About 10 states — including some of those 20 — have notice-and-reporting laws. They require companies selling through marketplace facilitators such as Amazon.com and Walmart.com to either collect and remit state sales tax or to annually notify customers that they may owe use tax or provide the state with a list of their customers so that the state can go after them.
(Most states have laws requiring residents to pay use taxes on internet purchases, but they are almost impossible to enforce absent notice-and-reporting measures.)
For the most part those workarounds have been on hold while states waited for a decision in the Wayfair case. Now they’re likely consider the workarounds “more trouble than they’re worth” and abandon them in favor of a South Dakota-style economic threshold test, says Graney.
However, the Tax Foundation warns that “this ruling is not a blank check for states. The court specifically observed that South Dakota’s law minimizes the burden on interstate commerce. Other states should craft their laws accordingly.”
The majority opinion written by Justice Anthony Kennedy detailed several features of South Dakota’s law designed to ease that burden, including an assurance that “no obligation to remit the sales tax may be applied retroactively.”
According to Graney, Congress should act to standardize and clarify the economic thresholds that establish nexus for states to require online retailers to collect and remit sales taxes. Otherwise, he says, companies likely will initiate more litigation.
Graney does not, however, expect Congress to get involved.
“When the Quill decision was put out in 1992, the intention was for Congress to step up with rules,” he says. “But Congress is loath to address this tax law, because there’s no political benefit. If you vote to limit the law, people will say you’re in the pockets of business. If you do something to make the law [tougher], you’re a tax-and-spend liberal.”

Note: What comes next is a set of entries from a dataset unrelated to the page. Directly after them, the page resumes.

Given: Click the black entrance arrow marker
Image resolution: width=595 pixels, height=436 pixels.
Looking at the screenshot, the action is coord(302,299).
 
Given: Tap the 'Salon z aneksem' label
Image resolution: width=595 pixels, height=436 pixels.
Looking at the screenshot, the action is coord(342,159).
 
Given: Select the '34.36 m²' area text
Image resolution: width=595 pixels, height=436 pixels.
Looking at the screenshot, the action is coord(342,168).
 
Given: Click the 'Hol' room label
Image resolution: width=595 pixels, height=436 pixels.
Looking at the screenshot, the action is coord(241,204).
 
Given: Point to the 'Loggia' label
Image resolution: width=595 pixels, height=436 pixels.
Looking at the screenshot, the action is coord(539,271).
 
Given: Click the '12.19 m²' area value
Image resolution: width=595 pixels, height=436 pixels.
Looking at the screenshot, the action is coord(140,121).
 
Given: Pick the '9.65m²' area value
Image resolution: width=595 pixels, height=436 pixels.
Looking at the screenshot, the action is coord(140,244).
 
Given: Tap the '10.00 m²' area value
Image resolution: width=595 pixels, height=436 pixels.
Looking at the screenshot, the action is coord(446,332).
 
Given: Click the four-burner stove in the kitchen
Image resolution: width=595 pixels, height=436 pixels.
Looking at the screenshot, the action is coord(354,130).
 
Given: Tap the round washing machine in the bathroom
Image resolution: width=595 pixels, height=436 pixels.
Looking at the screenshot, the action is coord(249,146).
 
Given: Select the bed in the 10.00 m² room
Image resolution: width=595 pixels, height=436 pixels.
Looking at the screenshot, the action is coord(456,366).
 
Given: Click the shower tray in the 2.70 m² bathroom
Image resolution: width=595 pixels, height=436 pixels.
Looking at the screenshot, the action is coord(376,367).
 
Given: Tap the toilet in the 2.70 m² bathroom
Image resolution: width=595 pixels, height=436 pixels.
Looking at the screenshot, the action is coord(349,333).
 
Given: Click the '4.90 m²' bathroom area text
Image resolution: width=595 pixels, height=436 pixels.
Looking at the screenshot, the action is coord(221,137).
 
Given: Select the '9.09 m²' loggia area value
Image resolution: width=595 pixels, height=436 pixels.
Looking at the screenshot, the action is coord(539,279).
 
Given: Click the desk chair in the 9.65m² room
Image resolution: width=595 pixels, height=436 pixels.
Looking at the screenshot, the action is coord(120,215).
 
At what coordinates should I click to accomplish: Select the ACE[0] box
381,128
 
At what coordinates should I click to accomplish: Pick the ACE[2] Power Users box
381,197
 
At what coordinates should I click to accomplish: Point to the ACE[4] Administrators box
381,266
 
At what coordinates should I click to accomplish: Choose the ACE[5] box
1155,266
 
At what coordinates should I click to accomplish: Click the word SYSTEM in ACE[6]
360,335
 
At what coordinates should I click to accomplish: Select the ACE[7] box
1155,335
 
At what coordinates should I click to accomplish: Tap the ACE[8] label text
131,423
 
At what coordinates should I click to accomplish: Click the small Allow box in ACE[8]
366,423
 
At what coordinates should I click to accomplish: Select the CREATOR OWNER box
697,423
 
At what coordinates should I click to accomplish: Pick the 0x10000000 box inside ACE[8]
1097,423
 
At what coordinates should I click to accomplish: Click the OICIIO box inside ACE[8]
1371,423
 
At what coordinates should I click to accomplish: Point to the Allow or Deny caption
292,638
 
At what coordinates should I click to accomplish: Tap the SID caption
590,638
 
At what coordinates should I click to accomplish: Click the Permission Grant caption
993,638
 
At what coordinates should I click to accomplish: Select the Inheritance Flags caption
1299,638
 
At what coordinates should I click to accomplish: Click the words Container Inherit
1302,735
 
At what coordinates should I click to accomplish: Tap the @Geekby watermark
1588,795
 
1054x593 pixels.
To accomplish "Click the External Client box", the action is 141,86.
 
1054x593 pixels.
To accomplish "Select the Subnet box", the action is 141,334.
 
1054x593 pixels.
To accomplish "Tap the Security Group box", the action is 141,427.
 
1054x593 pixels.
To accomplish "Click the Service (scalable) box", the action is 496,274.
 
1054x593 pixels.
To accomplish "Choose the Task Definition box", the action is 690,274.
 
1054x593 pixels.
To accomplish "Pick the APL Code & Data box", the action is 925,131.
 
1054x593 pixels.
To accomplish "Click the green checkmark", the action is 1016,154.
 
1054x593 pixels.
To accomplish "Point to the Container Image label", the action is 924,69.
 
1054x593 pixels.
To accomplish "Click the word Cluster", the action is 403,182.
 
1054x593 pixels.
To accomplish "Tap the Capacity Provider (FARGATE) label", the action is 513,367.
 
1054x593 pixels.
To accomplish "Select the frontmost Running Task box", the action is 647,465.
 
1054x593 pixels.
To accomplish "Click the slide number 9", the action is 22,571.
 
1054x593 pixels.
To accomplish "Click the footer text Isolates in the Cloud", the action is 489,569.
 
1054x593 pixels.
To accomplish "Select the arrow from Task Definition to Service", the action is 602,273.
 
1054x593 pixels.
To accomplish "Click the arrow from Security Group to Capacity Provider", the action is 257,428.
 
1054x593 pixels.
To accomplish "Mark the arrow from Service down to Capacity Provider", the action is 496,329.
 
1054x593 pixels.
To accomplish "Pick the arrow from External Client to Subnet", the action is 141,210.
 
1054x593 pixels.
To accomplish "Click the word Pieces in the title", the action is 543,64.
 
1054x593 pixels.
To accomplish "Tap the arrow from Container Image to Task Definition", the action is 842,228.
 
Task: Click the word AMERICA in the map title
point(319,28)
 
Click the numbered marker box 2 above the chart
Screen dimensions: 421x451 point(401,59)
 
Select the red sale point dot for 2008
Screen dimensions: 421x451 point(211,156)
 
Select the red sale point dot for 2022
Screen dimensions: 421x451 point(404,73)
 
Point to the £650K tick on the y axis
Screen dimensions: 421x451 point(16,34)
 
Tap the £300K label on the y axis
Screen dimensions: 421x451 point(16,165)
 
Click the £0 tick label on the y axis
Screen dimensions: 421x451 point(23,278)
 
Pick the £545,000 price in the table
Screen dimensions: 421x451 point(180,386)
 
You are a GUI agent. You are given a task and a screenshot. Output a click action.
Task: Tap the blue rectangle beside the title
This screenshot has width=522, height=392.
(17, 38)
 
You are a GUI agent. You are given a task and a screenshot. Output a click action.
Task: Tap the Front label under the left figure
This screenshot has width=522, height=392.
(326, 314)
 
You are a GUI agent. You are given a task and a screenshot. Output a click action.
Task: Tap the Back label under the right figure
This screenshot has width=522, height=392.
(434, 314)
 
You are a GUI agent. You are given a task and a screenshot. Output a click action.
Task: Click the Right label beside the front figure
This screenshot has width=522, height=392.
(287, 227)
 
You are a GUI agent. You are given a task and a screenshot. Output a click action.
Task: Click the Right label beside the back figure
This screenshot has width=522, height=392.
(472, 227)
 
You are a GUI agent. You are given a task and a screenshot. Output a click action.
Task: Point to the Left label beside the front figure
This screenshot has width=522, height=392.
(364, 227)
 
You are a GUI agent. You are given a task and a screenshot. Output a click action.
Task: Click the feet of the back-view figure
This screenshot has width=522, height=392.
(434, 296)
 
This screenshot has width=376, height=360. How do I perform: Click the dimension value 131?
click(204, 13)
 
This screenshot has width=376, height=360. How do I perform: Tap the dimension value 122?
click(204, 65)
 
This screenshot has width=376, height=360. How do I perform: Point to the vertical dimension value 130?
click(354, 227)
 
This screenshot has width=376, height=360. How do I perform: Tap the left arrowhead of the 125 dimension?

The court ruling does not prevent online retailers from bringing other challenges to the South Dakota law in lower courts. But Jamie Yesnowitz, state and local national tax leader for Grant Thornton, says he doesn’t see much likelihood of such challenges being brought or succeeding.
Bob Peters, managing director, tax risk advisory, for Duff & Phelps, notes that the ruling “will create a rush of new capital investment for tax compliance software and allocation of resources to collect, remit, and file [state] sales tax.”